Buildings of mosques were either destroyed, or adapted to commercial needs. The Kasimovskaya mosque was left without the minaret. The building was used as a shag tobacco factory and a fish factory. In the 90s, the building was returned to the Muslim community.
According to Nurmakhamat Ismagilov, mullah in charge (in Kazakh, namazkhan) of the mosque ‘Din Muhammad’, the believers gathered rarely and not long in the building, which used to be the Kasimovskaya mosque: only for a Friday prayer in summer. It was difficult to breathe in the premises because the nearby smoker was activated right during the prayer. Smoke penetrated through crevices and one could stay there only with open doors.
The Kasimovskaya mosque could not be used properly, so the city administration handed over another building to the Muslim community. The land plot of the Kasimovskaya mosque and what was left from the mosque itself were sold by authorities to private owners.

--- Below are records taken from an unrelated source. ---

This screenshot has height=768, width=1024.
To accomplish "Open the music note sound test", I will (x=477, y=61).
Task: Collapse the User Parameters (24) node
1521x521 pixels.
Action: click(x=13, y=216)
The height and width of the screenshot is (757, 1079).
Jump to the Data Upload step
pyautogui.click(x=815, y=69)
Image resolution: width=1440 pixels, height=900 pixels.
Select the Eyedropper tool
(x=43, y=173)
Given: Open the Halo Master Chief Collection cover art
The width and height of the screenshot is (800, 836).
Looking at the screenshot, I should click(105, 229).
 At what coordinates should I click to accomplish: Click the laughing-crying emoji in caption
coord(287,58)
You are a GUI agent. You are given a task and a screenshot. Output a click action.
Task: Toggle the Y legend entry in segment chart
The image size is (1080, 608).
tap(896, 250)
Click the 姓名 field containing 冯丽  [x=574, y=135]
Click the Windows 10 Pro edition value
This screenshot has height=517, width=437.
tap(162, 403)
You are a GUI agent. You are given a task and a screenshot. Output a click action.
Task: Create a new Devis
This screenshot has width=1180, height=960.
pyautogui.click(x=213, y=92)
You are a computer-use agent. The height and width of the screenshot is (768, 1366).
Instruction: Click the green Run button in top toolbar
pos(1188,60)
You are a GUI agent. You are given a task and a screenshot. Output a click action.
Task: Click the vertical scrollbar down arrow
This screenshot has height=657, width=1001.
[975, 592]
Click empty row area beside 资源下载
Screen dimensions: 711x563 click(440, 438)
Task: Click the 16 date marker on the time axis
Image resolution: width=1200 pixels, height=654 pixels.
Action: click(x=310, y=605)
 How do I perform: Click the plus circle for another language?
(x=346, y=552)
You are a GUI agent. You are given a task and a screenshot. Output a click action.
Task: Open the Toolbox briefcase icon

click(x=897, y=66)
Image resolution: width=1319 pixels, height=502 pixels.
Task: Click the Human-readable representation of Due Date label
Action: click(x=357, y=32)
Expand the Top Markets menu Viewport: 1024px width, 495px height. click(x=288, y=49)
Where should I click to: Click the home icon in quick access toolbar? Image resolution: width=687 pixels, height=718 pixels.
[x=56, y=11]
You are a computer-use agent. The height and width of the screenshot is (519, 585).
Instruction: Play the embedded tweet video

First, garages emerged there, and the café, hotel, auto repair shop and the sauna were built in the 2000s. The Muslim community was outraged with the sauna built on the foundation of the former mosque.
Is restoration possible?
According to Artur Ryazapov, expert-member of the town-planning board, and a direct descendant of settlers who moved to build the town in the 1790s, construction of the sauna on the mosque site has sparked outrage of the Muslim community. Repeated talks have been held with the entrepreneur, but they have led nowhere.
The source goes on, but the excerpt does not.